A-Raf-S214C突变体的构建、表达及其对MAPK信号r通路的影响

摘要

为了观察A-Raf的突变体A-Raf-S214C对MAPK(mitogen-activated protein kinase,丝裂原活化蛋白激酶)信号通路的影响,并探讨其诱发肺癌和朗格汉斯增生症的可能分子机制.通过定点突变构建pcDNA5-FRT-TO-A-Raf-S214C突变质粒,并利用该质粒构建稳定表达A-Raf-S214C突变体的HEK293细胞系,之后通过检测下游ERK磷酸化程度,确定该突变体对MAPK信号通路的影响.结果显示,通过实验成功构建了稳定表达A-Raf-S214C突变体的细胞系,在不同浓度的多西环素诱导下,其表达量有所不同.与野生型相比,A-Raf-S214C突变体可明显增强MAPK信号通路中下游信号分子ERK的磷酸化.结果表明A-Raf-S214C突变体是A-Raf激酶的激活突变体,可以导致MAPK信号通路下游信号分子ERK磷酸化明显增强.%This study is to observe the influence of A-Raf mutant A-Raf-S214C on MAPK(mitogen-activated protein kinase)signal pathway and to explore the molecular mechanism of lung cancer and Langerhans cell histiocytosis caused by A-Raf-S214C. The pcDNA5-FRT-TO-A-Raf-S214C plasmid was constructed through point mutation,and then it was used to establish HEK293 cell lines stably expressing A-Raf-S214C. Further,the influence of A-Raf-S214C on MAPK signaling pathway was determined by detecting the level of ERK phosphorylation.
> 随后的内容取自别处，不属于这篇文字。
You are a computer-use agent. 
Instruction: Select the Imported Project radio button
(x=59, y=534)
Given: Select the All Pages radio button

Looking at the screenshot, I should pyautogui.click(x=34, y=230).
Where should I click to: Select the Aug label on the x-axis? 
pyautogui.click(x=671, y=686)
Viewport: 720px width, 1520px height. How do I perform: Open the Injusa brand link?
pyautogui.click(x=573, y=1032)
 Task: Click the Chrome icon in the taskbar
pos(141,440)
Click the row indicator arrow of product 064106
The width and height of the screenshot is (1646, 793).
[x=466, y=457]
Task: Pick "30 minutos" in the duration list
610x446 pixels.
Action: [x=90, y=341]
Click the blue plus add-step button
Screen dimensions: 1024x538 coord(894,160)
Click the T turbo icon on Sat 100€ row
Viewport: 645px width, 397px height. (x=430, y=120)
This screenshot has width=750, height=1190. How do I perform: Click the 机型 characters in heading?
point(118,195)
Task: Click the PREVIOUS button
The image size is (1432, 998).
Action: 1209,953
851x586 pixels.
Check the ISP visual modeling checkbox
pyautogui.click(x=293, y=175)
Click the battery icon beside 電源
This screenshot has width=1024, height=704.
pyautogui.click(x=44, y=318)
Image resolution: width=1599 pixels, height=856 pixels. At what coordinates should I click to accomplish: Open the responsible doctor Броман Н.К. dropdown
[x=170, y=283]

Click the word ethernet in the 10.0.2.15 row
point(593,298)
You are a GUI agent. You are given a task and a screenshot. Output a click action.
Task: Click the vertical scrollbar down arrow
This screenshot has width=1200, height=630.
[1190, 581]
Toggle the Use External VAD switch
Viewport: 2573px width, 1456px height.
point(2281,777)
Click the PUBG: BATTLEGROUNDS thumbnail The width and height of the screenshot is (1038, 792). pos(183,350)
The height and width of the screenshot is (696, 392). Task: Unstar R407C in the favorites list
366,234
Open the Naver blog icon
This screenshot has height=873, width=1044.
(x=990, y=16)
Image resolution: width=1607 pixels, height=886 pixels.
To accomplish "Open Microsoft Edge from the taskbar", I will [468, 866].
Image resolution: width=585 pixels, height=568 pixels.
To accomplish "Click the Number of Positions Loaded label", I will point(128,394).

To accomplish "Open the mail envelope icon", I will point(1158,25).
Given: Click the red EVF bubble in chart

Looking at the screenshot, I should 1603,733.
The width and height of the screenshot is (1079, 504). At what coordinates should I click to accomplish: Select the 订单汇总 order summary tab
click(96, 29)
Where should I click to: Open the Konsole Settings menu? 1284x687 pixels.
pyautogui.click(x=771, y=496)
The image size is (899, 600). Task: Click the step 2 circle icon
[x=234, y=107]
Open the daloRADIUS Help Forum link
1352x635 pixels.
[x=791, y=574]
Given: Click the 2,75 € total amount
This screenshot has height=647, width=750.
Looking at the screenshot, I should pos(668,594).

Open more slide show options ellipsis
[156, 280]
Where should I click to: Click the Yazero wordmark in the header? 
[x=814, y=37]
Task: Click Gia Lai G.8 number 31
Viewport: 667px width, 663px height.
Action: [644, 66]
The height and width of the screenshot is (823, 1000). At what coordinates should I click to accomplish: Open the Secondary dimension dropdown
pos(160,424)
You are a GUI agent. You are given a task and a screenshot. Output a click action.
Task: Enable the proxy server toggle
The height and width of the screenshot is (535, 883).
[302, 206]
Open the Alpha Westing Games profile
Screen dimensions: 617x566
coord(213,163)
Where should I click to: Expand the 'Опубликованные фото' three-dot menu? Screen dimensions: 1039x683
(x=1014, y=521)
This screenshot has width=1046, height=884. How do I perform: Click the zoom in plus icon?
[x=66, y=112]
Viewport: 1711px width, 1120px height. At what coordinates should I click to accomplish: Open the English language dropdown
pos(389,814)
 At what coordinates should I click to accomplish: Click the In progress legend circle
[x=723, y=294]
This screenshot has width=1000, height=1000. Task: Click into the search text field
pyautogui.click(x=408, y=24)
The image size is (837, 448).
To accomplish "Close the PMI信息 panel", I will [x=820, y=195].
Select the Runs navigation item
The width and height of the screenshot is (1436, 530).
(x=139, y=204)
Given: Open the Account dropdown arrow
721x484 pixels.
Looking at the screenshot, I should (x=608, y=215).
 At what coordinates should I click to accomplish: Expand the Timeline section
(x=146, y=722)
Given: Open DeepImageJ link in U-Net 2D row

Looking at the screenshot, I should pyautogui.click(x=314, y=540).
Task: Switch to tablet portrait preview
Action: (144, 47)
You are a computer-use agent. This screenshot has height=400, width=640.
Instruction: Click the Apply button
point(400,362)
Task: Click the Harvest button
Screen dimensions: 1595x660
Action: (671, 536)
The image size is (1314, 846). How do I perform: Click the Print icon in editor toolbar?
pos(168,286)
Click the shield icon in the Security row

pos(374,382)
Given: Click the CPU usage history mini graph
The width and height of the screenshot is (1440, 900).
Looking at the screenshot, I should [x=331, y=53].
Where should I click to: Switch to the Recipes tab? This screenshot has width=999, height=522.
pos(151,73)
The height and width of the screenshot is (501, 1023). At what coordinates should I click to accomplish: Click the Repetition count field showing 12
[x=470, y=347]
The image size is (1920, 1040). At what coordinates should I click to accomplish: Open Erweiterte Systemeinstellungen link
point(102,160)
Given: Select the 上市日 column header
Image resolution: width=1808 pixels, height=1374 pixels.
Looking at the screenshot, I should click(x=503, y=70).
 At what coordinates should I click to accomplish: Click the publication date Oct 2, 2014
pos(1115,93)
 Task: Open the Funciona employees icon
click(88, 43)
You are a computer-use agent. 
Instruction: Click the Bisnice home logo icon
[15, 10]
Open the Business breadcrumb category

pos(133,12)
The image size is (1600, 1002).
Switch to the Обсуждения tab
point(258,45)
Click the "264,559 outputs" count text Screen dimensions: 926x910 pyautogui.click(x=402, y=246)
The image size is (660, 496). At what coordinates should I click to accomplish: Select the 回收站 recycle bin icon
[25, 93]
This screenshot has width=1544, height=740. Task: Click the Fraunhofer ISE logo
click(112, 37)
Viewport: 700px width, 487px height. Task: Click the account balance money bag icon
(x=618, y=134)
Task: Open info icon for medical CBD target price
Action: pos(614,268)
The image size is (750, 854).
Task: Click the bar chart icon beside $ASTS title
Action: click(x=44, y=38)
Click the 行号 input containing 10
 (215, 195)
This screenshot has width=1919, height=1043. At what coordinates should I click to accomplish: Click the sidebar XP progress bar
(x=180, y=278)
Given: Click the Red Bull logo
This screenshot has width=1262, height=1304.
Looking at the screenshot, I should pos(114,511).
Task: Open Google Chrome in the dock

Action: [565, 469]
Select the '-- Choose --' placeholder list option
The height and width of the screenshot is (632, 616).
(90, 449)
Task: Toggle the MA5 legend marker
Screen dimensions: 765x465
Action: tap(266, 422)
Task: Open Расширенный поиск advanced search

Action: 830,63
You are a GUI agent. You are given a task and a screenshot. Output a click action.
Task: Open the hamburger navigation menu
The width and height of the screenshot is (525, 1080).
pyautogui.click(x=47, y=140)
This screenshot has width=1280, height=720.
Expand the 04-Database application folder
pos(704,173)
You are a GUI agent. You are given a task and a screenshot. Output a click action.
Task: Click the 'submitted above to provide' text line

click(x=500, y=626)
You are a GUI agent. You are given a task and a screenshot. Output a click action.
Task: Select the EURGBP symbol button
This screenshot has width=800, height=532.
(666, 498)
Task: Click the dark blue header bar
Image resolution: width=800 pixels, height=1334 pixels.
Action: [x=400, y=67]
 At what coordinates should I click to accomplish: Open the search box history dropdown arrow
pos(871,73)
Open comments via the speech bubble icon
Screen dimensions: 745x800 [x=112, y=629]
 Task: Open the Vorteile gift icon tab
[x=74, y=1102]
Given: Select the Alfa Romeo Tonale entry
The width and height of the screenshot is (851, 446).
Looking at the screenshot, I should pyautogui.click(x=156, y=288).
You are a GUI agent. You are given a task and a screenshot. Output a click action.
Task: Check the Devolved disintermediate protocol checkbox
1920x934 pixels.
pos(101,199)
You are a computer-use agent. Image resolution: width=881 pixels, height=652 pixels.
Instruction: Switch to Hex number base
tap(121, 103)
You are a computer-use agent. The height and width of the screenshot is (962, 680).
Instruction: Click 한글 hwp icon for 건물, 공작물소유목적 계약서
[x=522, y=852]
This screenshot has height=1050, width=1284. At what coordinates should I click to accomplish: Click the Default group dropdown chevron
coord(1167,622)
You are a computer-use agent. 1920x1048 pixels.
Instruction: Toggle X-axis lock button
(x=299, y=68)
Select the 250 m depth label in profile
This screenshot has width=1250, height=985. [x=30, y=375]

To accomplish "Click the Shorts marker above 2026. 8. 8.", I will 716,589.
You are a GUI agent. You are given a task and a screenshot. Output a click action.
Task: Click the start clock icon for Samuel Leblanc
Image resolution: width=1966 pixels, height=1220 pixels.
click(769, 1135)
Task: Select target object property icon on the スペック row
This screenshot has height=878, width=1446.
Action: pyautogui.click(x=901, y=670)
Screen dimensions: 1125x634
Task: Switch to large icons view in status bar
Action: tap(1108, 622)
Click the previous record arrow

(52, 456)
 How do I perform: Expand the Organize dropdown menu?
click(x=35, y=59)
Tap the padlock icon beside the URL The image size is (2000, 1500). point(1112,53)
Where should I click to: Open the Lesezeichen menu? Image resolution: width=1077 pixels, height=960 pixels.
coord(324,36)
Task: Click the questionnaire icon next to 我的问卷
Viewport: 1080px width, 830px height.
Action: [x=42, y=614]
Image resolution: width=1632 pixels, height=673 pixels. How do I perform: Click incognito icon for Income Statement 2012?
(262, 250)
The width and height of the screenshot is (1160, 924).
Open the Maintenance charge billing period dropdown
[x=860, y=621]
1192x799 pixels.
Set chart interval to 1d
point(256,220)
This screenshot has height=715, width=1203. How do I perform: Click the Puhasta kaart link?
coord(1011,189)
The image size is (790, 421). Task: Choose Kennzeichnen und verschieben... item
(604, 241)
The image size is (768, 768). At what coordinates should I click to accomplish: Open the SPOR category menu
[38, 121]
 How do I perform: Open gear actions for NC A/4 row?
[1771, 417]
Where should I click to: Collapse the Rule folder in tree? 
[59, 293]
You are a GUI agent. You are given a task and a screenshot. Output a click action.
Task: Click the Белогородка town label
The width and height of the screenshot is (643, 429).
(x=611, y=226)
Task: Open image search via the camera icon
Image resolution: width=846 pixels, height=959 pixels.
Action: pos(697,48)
Results showed that HEK293 cell line with stable expression of A-Raf-S214C was successfully constructed,and A-Raf-S214C expression levels increased under induction with increasing concentrations of doxycycline. In comparison with wild type A-Raf,mutant A-Raf-S214C significantly enhanced the phosphorylation level of ERK . Conclusively,A-Raf-S214C mutant is an activating mutant of A-Raf kinase, resulting in significantly increased phosphorylation level of ERK,a downstream signaling molecule in MAPK pathway.